§ **What the task requires**
Could you write out the records below exactly as they appear, leaving out any pictures?

######

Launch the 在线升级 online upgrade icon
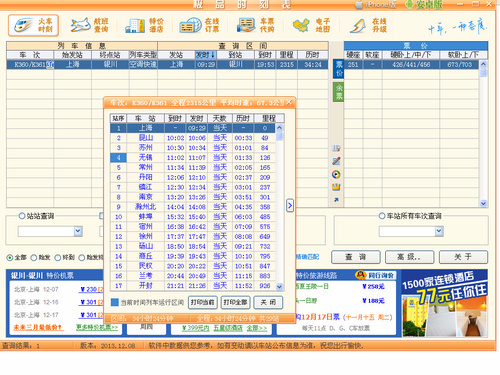Screen dimensions: 500x375 coord(368,25)
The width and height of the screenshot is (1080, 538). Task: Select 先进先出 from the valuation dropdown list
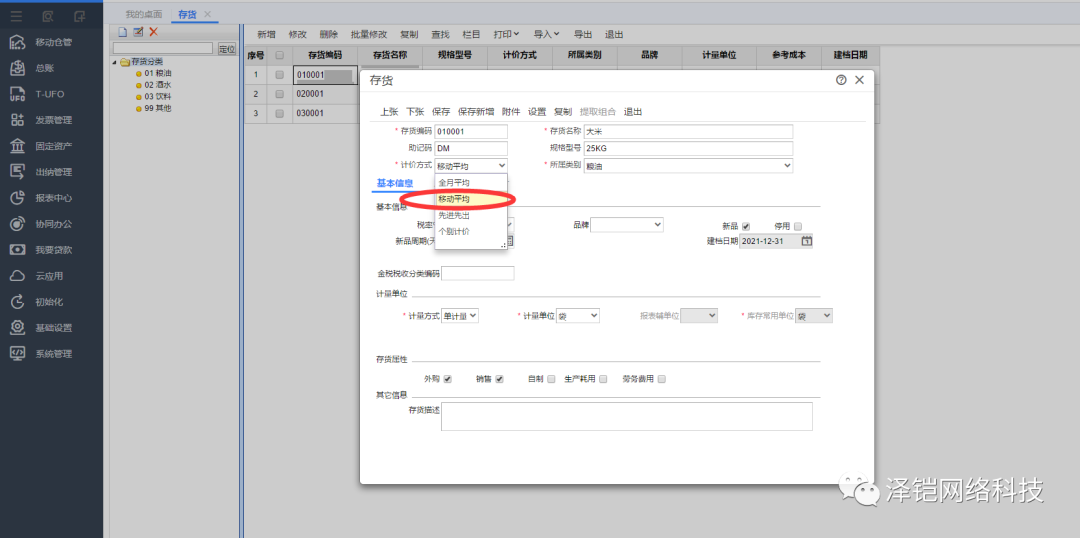pyautogui.click(x=454, y=215)
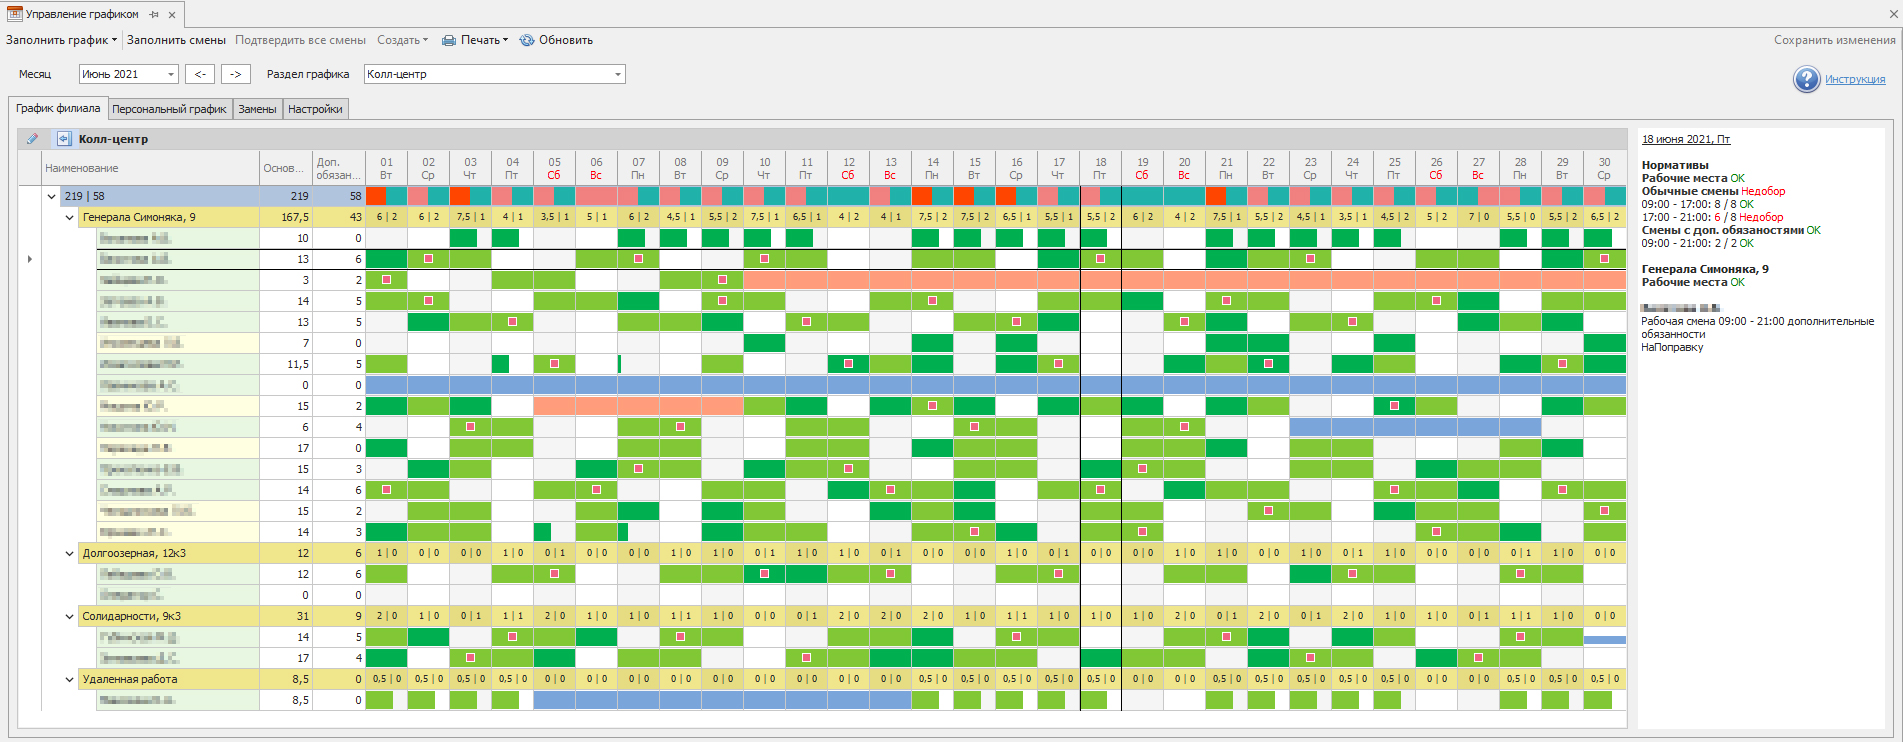1903x742 pixels.
Task: Collapse the Генерала Симоняка, 9 group
Action: 70,217
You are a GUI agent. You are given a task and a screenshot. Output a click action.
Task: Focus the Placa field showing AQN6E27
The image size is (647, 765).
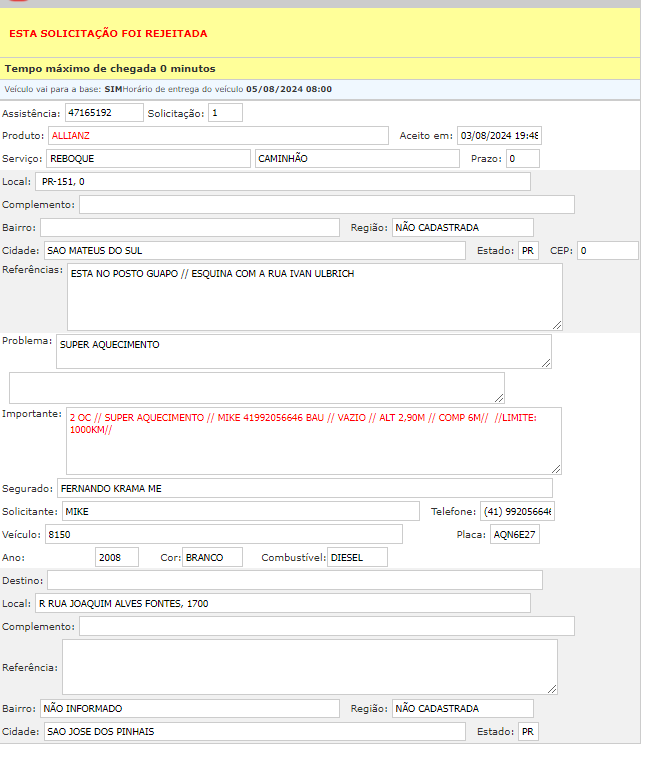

######

§ **Answer box**
Launch the 在线升级 online upgrade icon
Screen dimensions: 500x375 coord(368,25)
The width and height of the screenshot is (1080, 538). Task: Select 先进先出 from the valuation dropdown list
pyautogui.click(x=454, y=215)
1903x742 pixels.
Task: Collapse the Генерала Симоняка, 9 group
Action: 70,217
You are a GUI agent. You are given a task and a screenshot. Output a click action.
Task: Focus the Placa field showing AQN6E27
The image size is (647, 765).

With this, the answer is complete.